4630 Background: The HRDetect score uses whole genome sequencing (WGS) to incorporate patterns of substitution base signatures and structural variation to identify tumours deficient in homologous recombination repair (HRD). HRD-tumours, with a higher mutational burden, may be more immunogenic. Methods: We applied HRDetect to 182 resected pancreatic cancers (PDA) and 233 advanced PDA enrolled on the COMPASS trial; both cohorts underwent WGS after tumour enrichment. Patients were classified as high(hi) or low(lo) according to the published score threshold of 0.7; clinical characteristics and survival outcomes were determined. Immunogenicity of the cohorts was explored by analyzing cytolytic activity (CYT) as measured by RNA expression of perforin and granzyme A. Results: 14% of resected (25/182) and 14% of advanced cases (32/233) were considered HRDetecthi . The median age at PDA diagnosis was younger in HRDetecthi vs HRDetectlo (61 vs 66 years, p = 0.005), with no difference in sex between groups. Of the 57 cases identified, 37 (65%) were considered true HRD-PDA with inactivation of BRCA1, BRCA2, PALB2, RAD51C and XRCC2. The remaining 20 cases, were considered false positives for HRD; of these 7 had evidence of a tandem duplicator phenotype with duplications ranging from 10Kbp to 1Mbp in size and 13 had no defining genomic characteristics of the HRD-subtype. In resected PDA, the HRDetect score after adjusting for stage, was not prognostic.

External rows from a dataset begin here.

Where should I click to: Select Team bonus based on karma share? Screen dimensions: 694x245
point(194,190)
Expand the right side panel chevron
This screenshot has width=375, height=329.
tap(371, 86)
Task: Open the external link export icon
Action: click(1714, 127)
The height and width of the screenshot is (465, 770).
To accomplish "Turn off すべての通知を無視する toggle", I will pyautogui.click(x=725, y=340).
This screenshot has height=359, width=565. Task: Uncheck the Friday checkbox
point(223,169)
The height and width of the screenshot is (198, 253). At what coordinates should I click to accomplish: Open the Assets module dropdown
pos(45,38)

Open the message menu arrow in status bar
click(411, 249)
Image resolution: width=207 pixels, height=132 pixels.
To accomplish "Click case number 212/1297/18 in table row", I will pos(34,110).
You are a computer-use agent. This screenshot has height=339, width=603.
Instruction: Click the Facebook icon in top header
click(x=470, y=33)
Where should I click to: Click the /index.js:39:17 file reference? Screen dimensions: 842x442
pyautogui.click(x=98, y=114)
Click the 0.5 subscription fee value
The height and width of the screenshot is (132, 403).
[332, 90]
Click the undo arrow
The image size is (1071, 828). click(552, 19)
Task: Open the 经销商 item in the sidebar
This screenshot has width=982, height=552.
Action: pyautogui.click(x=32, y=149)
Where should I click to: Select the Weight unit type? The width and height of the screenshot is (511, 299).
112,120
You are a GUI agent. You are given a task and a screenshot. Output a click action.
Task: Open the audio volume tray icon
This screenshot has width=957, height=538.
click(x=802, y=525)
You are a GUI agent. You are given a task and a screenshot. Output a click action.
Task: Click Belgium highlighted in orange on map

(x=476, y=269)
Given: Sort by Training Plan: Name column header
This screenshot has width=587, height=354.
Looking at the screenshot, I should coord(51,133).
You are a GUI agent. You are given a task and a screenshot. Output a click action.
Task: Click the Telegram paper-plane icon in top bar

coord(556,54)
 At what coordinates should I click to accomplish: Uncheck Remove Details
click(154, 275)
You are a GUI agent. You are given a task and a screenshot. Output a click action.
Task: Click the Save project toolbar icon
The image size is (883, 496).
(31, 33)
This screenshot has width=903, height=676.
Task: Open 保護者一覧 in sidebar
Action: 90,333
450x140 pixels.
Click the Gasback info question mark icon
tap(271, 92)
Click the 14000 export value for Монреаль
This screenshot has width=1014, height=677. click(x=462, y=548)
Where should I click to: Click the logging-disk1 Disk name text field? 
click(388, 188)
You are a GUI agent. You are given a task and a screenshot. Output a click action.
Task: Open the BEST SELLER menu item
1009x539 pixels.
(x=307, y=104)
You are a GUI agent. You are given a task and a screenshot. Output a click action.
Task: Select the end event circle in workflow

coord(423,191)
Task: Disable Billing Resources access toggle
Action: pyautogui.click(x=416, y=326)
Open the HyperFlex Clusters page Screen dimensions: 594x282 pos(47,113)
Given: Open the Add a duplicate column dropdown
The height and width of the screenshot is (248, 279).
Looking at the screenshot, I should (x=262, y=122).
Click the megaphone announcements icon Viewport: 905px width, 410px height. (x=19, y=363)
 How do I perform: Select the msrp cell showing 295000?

In contrast in a multivariable analysis of advanced cases, both HRDetect (HR 0.51, 95% CI 0.30-0.87, p = 0.01) and the Moffitt RNA classifier were highly prognostic (HR 1.99, 95% CI 1.32-3.00, p = 0.0001) with improved survival in HRDetecthi and classical PDA. Of patients receiving platinum in advanced disease (n = 128) HRDetecthi PDA had longer survival compared to the HRDetectlo (15.6 vs. 9.9 months, p = 0.02) although the interaction term between chemotherapy regimen (gemcitabine vs. platinum) and HRDetect score was not significant in this cohort. HRDetecthi tumours had increased cytolytic activity than HRDetectlo PDA; furthermore, within the cohort of HRDetecthi PDA, higher CYT scores were evident in primary lesions compared to metastatic sites sequenced. Conclusions: A high HRDetect score is prognostic in advanced PDA where patients treated with platinum have longest survival. HRDetecthi tumours have increased cytolytic activity with differences observed between primary and metastatic lesions.